Last week, the Supreme Court of Florida limited the application of the economic loss rule to products liability cases in Tiara Condominium Association, Inc. v. Marsh & McLennan Companies, Inc., No. SC10-1022, a copy of which can be found HERE.
Tiara was a federal court case that reached the Supreme Court of Florida after the United States Court of Appeals for the Eleventh Circuit certified the following question:
“DOES AN INSURANCE BROKER PROVIDE A “PROFESSIONAL SERVICE” SUCH THAT THE INSURANCE BROKER IS UNABLE TO SUCCESSFULLY ASSERT THE ECONOMIC LOSS RULE AS A BAR TO TORT CLAIMS SEEKING ECONOMIC DAMAGES THAT ARISE FROM THE CONTRACTUAL RELATIONSHIP BETWEEN THE INSURANCE BROKER AND THE INSURED?”
Because the question as certified by the Eleventh Circuit was premised on the continued applicability of the economic loss rule in cases involving contractual privity, the Supreme Court of Florida subsequently rephrased the 11th Circuit’s certified question to:
“DOES THE ECONOMIC LOSS RULE BAR AN INSURED’S SUIT AGAINST AN INSURANCE BROKER WHERE THE PARTIES ARE IN CONTRACTUAL PRIVITY WITH ONE ANOTHER AND THE DAMAGES SOUGHT ARE SOLELY FOR ECONOMIC LOSSES?”

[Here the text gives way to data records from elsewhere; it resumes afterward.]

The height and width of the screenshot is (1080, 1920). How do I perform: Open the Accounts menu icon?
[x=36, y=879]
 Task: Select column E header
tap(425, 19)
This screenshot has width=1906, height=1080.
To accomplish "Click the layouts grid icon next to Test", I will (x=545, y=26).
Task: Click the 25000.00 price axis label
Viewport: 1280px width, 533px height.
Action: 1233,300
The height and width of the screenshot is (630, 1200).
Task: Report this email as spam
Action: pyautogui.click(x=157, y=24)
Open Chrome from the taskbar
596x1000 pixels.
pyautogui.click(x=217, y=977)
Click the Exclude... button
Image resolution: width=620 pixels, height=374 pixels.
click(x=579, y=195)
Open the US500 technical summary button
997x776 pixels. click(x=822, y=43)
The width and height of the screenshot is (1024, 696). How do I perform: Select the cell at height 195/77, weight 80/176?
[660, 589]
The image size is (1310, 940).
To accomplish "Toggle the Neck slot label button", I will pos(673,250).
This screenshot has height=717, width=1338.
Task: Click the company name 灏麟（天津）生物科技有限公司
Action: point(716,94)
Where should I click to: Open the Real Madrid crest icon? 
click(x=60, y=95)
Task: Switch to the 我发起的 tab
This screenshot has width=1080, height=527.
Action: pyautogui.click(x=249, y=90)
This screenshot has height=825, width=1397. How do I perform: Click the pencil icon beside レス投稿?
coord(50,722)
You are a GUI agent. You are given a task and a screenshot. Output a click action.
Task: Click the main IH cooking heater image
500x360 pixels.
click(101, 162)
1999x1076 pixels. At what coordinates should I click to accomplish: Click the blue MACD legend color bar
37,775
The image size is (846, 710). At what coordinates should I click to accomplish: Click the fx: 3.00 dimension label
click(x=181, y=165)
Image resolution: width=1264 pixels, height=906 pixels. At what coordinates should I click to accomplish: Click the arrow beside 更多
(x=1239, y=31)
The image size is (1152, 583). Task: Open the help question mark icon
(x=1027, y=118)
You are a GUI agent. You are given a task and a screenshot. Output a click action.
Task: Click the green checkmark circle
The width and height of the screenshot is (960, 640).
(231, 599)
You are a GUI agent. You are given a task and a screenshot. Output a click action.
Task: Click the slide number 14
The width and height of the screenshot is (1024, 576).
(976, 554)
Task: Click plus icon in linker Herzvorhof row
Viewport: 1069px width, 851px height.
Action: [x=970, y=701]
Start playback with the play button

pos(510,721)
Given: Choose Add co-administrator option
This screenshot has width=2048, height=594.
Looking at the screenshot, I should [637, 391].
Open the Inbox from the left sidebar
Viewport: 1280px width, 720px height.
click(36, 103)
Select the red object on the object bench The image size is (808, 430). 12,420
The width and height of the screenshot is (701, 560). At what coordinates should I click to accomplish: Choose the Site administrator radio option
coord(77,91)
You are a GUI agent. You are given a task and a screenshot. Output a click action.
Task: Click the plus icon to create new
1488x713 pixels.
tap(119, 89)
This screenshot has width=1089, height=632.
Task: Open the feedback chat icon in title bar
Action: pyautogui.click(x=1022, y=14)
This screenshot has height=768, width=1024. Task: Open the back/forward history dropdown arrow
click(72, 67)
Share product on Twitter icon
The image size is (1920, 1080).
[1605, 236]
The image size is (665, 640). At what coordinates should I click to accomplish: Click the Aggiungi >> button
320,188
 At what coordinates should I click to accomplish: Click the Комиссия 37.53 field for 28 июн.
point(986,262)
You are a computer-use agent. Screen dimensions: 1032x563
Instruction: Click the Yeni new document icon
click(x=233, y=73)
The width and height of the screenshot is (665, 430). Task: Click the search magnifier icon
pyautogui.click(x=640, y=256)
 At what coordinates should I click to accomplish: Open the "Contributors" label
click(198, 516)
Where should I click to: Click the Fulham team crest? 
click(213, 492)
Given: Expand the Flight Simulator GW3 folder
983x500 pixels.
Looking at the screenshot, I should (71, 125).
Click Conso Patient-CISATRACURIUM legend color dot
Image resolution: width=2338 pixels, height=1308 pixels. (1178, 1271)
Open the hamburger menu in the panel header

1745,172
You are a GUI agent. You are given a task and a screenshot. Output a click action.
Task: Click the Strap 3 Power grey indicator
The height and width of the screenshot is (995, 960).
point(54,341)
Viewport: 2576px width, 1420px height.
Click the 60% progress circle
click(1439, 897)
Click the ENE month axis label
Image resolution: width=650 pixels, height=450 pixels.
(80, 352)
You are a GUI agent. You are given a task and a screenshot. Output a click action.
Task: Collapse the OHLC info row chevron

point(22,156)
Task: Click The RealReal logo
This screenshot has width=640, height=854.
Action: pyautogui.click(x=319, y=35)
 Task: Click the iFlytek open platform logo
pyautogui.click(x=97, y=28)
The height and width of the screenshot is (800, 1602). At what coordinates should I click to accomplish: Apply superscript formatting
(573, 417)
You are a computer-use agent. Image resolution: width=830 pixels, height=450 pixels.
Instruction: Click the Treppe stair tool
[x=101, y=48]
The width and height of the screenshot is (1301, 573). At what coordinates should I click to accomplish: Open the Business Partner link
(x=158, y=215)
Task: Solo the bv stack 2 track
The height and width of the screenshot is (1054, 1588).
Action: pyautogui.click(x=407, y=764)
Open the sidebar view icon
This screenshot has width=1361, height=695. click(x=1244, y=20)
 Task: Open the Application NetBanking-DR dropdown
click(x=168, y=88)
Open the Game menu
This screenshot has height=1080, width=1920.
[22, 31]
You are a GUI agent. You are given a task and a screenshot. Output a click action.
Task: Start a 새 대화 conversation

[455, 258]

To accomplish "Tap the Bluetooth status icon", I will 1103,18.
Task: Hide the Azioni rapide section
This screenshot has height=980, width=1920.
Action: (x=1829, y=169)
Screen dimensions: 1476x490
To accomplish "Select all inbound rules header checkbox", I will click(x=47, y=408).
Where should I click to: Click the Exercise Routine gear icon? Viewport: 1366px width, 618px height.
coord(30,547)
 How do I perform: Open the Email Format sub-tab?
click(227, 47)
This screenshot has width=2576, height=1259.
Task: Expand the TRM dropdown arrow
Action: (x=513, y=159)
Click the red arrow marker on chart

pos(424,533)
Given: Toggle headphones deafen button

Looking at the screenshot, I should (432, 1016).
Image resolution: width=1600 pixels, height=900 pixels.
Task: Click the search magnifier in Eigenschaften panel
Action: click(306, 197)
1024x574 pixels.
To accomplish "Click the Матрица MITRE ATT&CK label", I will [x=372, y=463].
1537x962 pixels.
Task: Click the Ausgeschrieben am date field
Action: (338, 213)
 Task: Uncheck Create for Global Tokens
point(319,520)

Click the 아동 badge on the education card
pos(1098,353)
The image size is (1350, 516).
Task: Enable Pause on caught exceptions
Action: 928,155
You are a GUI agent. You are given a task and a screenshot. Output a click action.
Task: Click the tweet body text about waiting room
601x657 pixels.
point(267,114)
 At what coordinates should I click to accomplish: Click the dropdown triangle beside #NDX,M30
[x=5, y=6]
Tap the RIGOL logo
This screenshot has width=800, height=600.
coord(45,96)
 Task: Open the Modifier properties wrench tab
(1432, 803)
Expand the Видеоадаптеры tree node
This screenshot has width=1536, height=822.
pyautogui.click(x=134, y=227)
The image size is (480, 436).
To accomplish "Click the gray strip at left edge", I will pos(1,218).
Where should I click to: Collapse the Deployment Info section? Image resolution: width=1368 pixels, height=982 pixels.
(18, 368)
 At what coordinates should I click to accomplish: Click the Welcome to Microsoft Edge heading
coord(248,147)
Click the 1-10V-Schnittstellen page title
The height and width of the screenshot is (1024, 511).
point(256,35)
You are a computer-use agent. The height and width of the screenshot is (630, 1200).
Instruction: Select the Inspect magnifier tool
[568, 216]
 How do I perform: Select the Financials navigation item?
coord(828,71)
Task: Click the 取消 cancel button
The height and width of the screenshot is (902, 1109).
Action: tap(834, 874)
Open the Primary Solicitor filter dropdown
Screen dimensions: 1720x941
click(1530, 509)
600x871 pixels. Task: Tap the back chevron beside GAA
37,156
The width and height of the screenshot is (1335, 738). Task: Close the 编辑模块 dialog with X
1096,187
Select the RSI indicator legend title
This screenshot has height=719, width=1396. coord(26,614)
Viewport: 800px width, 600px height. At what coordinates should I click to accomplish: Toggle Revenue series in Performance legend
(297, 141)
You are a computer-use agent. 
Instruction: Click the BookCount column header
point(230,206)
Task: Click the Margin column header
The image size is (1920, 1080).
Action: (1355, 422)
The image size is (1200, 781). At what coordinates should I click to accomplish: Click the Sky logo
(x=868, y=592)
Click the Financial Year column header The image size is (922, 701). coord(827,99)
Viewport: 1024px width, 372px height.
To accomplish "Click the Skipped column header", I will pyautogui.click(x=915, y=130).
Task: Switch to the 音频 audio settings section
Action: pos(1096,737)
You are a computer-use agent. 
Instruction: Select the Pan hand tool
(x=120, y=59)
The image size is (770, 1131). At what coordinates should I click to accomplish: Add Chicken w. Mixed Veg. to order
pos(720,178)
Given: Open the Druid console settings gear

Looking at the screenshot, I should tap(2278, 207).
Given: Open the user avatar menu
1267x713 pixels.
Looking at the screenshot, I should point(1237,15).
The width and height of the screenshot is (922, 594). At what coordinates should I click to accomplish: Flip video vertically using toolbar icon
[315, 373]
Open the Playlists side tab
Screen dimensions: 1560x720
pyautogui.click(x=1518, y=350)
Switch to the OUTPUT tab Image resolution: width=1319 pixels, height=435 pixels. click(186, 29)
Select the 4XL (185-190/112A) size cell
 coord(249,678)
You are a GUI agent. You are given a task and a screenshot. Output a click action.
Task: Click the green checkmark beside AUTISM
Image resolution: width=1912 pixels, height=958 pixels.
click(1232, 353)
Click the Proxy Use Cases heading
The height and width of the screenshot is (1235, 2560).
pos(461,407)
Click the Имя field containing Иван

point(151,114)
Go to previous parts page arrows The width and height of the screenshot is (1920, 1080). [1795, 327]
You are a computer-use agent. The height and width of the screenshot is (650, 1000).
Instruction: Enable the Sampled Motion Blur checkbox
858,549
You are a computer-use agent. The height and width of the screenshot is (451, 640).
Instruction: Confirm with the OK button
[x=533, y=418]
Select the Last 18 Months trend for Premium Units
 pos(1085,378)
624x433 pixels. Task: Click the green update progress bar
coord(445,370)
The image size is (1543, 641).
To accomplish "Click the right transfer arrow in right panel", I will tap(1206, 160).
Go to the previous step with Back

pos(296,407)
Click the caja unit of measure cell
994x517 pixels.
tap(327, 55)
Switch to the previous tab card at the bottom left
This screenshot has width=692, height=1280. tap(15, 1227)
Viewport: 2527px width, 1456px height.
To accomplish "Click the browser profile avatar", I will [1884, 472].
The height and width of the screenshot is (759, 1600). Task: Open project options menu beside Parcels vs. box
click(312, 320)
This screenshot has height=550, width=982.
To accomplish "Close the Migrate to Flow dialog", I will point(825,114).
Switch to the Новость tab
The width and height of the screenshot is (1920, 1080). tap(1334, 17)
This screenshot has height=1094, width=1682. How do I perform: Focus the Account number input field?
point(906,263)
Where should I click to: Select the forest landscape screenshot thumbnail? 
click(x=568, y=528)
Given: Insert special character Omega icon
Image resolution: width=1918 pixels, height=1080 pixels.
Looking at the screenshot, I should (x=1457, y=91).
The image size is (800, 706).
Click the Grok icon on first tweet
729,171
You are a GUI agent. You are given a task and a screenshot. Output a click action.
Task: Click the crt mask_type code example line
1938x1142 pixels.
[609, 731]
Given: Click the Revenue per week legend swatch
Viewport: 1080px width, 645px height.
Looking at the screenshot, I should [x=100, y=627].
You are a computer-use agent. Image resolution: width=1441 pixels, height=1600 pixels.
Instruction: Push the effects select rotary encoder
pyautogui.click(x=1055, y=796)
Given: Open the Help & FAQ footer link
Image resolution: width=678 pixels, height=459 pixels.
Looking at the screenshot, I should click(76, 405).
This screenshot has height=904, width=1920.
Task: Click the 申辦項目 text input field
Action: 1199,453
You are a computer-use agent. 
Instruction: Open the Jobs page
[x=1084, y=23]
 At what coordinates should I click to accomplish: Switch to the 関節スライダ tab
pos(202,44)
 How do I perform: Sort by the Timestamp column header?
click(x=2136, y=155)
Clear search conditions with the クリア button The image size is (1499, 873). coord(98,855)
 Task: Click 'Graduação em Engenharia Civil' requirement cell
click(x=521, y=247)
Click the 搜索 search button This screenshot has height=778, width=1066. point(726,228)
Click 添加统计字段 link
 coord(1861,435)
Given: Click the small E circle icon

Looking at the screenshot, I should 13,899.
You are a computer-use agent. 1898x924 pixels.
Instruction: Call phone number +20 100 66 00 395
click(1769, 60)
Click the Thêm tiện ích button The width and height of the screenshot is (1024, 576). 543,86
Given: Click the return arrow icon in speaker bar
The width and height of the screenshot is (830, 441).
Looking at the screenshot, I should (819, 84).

Justice LaBarga, writing for the Supreme Court, answered the rephrased question negatively, concluding it unnecessary “to decide whether the economic loss rule exception for professionals applies to insurance brokers” because “application of the economic loss rule is limited to products liability cases.” The case was remanded to Judge Hurley in the federal appeals court, for that court to enter judgment in accordance with Florida law as
announced by the Supreme Court of Florida.